A private consortium has set a record-low 2.94 per cent yield for a Dan Murphy’s store in Pakenham, on Melbourne’s south-east urban fringe, forking out $14.75 million for the freestanding store.
The sharp price paid by the consortium bettered a previous benchmark result set by a family of Italian heritage when they paid $22.5 million in 2017 – at the time one of the sharpest retail yields around at 3.22 per cent – to snare Dan Murphy’s Alphington outlet which also included group’s head office in Heidelberg Road.
The latest deal also comes hot on the heels of an investor paying a benchmark 3.48 per cent yield for the liquor retailer’s Malvern outlet, which fetched $21.1 million last month.
The Pakenham store sold via an on-market expressions of interest campaign handled by JLL’s Stuart Taylor, Tom Noonan, MingXuan Li and Jarrod Herscu and Burgess Rawson’s Zomart He, Matthew Wright and Billy Holderhead.
The Dan Murphy’s tenancy is on a large 1.216 hectare parcel at 8 Portobello Road that included 83 carparks and additional vacant land which gave buyers a potential development upside, Noonan said.
The liquor outlet holds a 15-year lease over the store with options to 2056 and provides net rental around $433,559 a year, including base rent and percentage rental.
The seller of the Pakenham store paid $3,658,000 for the block in November 2008.
The campaign generated more than 400 enquiries and 15 bids from a range of private investors and developers, including several sourcing money offshore, the agents said.
Retail transactions this year are subdued in Victoria. Stock levels and transaction volumes are down across the board after record volumes seen last year.

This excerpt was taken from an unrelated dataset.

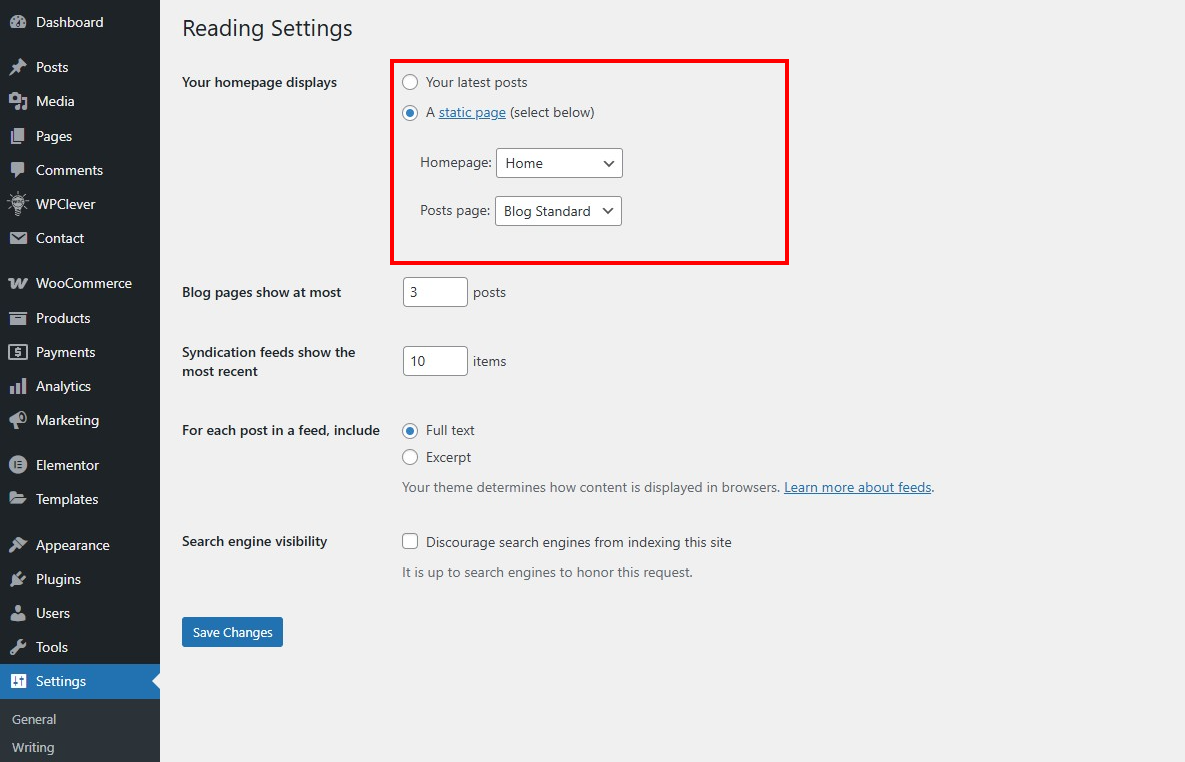The height and width of the screenshot is (762, 1185).
Task: Click the Posts pushpin icon
Action: tap(18, 67)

“There has only been few major retail assets transact this year, with neighbourhood and subregional centre transactions being extremely quiet. There is no doubt that vendor confidence at the top end has waned,’ Taylor said.
Only around $676 million worth of retail property has sold in the year to date, a sharp 65 per cent drop on $1.96 billion sold by this point in 2021.

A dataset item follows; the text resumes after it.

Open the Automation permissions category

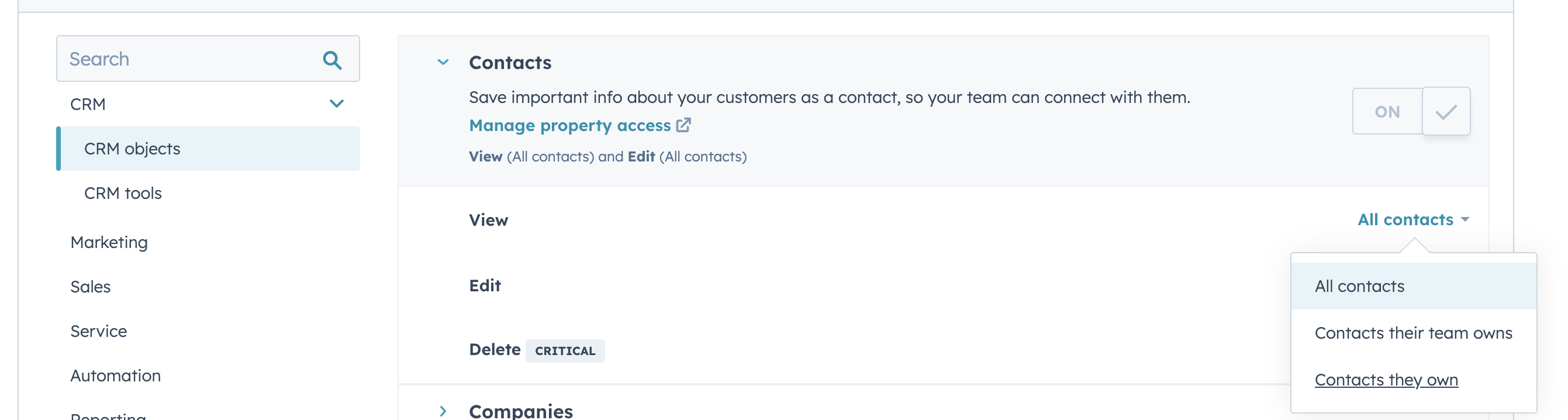[116, 375]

Noonan said private investors, who commonly can stump up large sums of equity to fund their purchases, are not as affected by steep rises in interest rates and are still bidding competitively for premium assets compared to other investors who are reliant on debt.
“It’s somewhat of a two speed market I guess,’ Noonan said.

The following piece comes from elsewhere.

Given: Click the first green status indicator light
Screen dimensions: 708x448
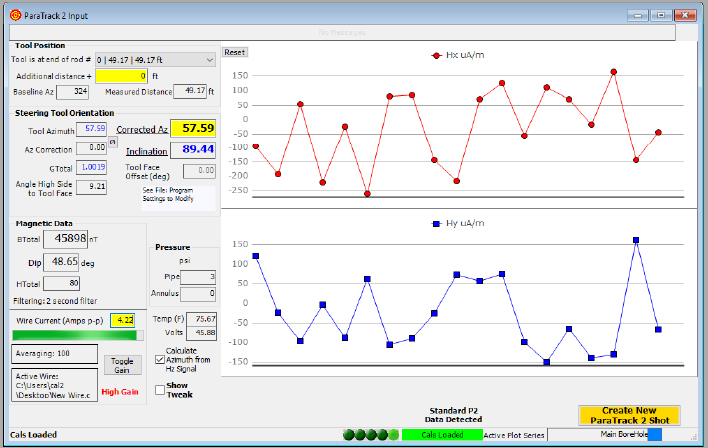Looking at the screenshot, I should pyautogui.click(x=348, y=435).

Dan Murphy’s has about 250 stores nationally. Its outlets often hold a virtual monopoly in the area where they are located meaning the group rarely needs to relocate stores.
That geographical longevity is prized by landlords and investors alike and creates a Dan Murphy’s ‘premium’ over other retail investments.
Dan Murphy’s owner, the $13 billion ASX-listed Endeavour Group, said on Monday it generated $2.49 billion sales in its stores during the September quarter, down 6.2 per cent on the previous corresponding period.
“Our year-on-year comparison shows a predictable decline as we cycle the unique spikes in demand created by COVID-19 restrictions that particularly affected key population centres of New South Wales and Victoria this time last year,’ chief executive Steve Donohue said.